There's a "rule of monitors" that a user of scom might be aware of. If you have an alert that was generated by a monitor (as opposed to a rule that generates alerts) do not close it and let it close it self. If you do close the alert you wont be notified of the issue again until the monitor returns to a healthy state and then goes back into an unhealthy state.
If someone closes an alert for disk space (or if it occurs during maintenance, or it's old and gets auto closed) we don't find out the server still has space issues until the machine has problems. I'd like a way to regenerate alerts for monitors that are in an unhealthy state.
Currently I've looked at a powershell solution called GreenMachine but it doesn't seem to work very well and is very very slow.
What solutions have people found to this problem?

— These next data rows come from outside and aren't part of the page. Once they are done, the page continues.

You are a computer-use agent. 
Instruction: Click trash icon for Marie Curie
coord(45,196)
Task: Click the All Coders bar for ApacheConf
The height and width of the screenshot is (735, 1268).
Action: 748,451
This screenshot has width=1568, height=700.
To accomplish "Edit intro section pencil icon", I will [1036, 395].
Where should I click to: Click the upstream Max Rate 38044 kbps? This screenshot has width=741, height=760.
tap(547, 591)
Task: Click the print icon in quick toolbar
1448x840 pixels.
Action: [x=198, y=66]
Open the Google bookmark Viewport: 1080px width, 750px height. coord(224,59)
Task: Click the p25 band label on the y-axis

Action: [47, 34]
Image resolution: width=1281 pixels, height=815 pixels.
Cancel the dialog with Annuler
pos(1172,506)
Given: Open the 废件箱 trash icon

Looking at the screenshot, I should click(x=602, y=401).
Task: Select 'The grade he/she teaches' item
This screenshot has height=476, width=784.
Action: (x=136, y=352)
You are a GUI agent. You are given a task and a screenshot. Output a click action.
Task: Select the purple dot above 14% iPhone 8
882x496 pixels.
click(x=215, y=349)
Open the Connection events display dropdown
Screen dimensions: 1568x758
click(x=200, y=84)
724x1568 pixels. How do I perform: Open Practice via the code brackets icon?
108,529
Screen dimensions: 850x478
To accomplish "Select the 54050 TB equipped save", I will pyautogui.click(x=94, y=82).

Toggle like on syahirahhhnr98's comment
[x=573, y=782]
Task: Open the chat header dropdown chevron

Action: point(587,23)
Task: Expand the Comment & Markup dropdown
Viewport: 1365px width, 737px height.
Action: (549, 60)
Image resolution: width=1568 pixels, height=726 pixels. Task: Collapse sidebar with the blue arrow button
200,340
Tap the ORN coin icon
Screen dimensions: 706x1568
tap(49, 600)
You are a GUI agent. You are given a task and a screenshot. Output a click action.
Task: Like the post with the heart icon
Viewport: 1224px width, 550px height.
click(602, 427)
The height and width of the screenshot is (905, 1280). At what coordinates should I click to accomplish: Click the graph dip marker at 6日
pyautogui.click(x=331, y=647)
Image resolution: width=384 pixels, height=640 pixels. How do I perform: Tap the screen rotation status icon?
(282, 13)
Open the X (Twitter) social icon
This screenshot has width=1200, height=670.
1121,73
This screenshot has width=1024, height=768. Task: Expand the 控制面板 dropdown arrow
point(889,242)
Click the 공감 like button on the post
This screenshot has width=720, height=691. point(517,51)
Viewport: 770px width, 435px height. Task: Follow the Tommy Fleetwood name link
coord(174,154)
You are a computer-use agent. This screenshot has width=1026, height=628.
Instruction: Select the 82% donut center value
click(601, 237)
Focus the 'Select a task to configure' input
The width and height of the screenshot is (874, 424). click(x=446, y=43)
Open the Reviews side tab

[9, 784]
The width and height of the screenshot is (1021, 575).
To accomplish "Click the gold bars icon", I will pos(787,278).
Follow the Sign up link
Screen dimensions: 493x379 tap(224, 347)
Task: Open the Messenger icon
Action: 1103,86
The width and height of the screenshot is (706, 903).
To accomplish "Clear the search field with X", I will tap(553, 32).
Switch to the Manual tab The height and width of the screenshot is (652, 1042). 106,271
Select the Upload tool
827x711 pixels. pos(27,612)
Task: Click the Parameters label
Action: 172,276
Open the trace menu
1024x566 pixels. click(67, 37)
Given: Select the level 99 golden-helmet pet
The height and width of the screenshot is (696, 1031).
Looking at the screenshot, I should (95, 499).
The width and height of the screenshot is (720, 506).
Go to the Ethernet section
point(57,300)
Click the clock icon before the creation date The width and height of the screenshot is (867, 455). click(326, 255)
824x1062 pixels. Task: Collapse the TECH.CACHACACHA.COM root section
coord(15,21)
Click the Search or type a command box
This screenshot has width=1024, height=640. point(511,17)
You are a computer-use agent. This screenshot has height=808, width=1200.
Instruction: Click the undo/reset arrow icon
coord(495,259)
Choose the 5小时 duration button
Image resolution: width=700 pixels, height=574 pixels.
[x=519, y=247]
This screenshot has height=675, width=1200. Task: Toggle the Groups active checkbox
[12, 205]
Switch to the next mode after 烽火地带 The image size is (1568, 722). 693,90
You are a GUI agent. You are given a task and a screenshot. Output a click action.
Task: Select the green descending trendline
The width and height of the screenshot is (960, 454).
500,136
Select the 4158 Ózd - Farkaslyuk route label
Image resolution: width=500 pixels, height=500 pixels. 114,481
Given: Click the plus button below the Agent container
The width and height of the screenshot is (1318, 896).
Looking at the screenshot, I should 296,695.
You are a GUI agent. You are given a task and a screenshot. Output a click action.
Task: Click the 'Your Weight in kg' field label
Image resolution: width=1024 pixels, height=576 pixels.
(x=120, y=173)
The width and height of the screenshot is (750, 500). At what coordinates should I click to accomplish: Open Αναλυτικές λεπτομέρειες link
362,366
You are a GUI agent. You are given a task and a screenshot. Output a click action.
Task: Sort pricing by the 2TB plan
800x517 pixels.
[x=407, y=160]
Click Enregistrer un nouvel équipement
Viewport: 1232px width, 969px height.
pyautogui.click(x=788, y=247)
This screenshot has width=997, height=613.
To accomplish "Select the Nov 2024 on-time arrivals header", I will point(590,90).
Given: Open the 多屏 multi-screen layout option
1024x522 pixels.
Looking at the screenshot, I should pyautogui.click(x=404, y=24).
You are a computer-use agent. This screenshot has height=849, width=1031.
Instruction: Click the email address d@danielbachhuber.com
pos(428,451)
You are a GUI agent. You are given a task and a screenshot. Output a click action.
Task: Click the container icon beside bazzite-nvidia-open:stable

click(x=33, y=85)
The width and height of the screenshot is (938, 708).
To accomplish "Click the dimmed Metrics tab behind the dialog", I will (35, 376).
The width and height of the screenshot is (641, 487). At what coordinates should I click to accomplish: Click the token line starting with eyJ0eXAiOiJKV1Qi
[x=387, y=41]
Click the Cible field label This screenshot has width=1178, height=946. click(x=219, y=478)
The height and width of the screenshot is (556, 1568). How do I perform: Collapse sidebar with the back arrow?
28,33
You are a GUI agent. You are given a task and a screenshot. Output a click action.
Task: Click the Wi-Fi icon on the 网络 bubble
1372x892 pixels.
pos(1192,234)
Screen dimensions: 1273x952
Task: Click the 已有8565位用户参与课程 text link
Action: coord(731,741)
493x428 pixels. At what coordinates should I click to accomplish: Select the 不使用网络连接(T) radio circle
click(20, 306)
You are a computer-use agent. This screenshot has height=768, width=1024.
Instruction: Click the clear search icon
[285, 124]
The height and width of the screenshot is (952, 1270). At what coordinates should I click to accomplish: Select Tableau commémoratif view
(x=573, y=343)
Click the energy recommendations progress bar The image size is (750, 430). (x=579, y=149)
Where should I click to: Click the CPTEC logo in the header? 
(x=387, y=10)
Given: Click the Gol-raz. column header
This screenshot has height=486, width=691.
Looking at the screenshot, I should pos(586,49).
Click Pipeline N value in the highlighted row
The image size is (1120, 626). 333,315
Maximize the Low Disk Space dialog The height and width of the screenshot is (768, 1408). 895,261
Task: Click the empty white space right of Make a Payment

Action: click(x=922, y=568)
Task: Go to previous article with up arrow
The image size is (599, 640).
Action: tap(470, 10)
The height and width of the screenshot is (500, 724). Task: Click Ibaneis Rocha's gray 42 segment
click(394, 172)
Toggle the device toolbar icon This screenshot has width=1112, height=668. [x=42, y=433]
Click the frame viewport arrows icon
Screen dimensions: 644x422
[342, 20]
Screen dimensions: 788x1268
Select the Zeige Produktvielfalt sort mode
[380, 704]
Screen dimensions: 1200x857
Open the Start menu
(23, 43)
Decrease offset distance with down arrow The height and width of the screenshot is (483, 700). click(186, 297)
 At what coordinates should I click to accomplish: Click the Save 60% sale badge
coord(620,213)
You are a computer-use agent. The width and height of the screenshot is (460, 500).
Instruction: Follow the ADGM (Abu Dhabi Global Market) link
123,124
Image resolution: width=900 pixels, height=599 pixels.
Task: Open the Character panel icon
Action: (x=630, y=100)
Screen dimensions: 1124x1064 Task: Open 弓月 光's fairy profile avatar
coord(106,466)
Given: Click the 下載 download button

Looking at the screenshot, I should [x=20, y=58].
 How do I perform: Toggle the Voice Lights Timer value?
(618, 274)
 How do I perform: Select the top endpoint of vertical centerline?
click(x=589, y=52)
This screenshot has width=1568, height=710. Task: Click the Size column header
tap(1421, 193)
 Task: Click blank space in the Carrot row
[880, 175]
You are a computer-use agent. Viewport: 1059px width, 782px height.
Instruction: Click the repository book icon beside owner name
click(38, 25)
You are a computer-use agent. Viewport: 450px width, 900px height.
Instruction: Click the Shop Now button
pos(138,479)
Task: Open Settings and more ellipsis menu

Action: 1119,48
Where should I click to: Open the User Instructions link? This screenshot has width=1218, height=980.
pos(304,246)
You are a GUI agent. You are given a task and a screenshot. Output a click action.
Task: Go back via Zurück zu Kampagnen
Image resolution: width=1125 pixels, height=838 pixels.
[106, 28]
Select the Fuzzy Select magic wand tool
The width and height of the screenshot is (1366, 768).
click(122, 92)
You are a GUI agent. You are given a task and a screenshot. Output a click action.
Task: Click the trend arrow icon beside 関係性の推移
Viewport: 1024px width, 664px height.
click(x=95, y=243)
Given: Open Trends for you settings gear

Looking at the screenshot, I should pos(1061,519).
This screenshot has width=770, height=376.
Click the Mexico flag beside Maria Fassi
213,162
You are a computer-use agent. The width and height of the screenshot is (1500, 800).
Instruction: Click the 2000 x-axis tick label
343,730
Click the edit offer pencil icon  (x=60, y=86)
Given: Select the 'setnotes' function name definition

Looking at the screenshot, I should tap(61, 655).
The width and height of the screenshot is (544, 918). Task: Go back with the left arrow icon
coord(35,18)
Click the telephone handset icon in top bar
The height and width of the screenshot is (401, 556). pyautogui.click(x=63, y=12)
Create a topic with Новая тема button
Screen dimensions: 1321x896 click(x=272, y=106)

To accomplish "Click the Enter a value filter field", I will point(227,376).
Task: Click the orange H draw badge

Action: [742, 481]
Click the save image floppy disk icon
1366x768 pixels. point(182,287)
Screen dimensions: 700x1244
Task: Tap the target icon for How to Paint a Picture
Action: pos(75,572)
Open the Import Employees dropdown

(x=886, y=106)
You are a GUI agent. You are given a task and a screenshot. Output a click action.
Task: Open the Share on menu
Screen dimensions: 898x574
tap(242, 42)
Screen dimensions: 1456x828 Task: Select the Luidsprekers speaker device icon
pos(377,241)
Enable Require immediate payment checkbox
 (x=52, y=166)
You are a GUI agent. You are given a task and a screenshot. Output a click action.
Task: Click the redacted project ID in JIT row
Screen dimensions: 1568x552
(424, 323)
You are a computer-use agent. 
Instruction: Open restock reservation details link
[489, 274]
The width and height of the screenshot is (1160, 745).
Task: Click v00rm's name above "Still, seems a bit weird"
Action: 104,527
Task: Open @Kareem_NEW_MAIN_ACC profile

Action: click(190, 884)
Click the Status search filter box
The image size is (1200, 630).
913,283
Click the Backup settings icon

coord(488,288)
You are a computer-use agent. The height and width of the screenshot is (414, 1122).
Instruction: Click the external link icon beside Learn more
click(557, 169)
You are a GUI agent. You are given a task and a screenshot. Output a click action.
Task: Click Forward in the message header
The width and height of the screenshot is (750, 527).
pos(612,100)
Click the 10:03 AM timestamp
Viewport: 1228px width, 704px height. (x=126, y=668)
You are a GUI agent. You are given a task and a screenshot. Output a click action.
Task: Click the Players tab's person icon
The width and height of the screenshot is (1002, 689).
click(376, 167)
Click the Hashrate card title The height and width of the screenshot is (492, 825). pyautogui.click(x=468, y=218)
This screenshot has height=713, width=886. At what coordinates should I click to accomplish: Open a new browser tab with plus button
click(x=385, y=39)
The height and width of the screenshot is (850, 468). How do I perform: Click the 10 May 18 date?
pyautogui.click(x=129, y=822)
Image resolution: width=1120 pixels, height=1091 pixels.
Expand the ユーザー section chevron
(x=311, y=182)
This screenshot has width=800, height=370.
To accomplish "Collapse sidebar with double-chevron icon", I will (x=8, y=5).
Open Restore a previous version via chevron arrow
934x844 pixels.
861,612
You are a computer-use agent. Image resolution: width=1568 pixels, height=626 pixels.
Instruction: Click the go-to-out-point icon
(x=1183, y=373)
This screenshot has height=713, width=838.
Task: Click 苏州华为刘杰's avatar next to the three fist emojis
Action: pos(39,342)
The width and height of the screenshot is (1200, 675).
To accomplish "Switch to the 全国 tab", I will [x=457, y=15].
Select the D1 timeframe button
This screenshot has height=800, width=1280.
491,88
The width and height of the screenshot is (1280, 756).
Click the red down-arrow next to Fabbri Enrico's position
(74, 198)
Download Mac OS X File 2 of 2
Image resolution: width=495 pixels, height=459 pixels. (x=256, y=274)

An easier solution, though with a higher impact: put the object generating the critical health state in maintenance mode for 15 minutes. The health state will change to "not monitored" an will be re-evaluated once it quits maintenance mode.
This way you will regenerate an alert. Bear in mind though that it will have the same effect for every rule an monitor running on that object.
While you could hack together a solution with PowerShell that can reset the monitoring data of a monitor. i.e. Call the
ResetMonitoringStatemethod of the monitoring object like the GreenMachine link you have supplied. If the monitor is reset in Health Explorer or from a PowerShell script a new alert will be generated if the previous one was close when the monitor reruns and detects that there is still a Critical or Warning state.While SCOM has alerts it is state driven not alert driven like MOM. Some converted management packs still exhibit alert driven nature. However in a SCOM designed management pack (such as Windows platform ones) alerts almost always come from monitors (state observers).
This change ultimately means that how you monitor needs to more focused on state not alerts. State can be viewed in state views like Windows Computers and many others or Health Explorer. New state views can be created for specific cases. Also note, an alert may not be raised for each warning or critical state (it is optional) when a monitor is created and can be overridden.
My suggestion is that you don’t find a way to regenerate alerts but change how monitoring is done in your organisation.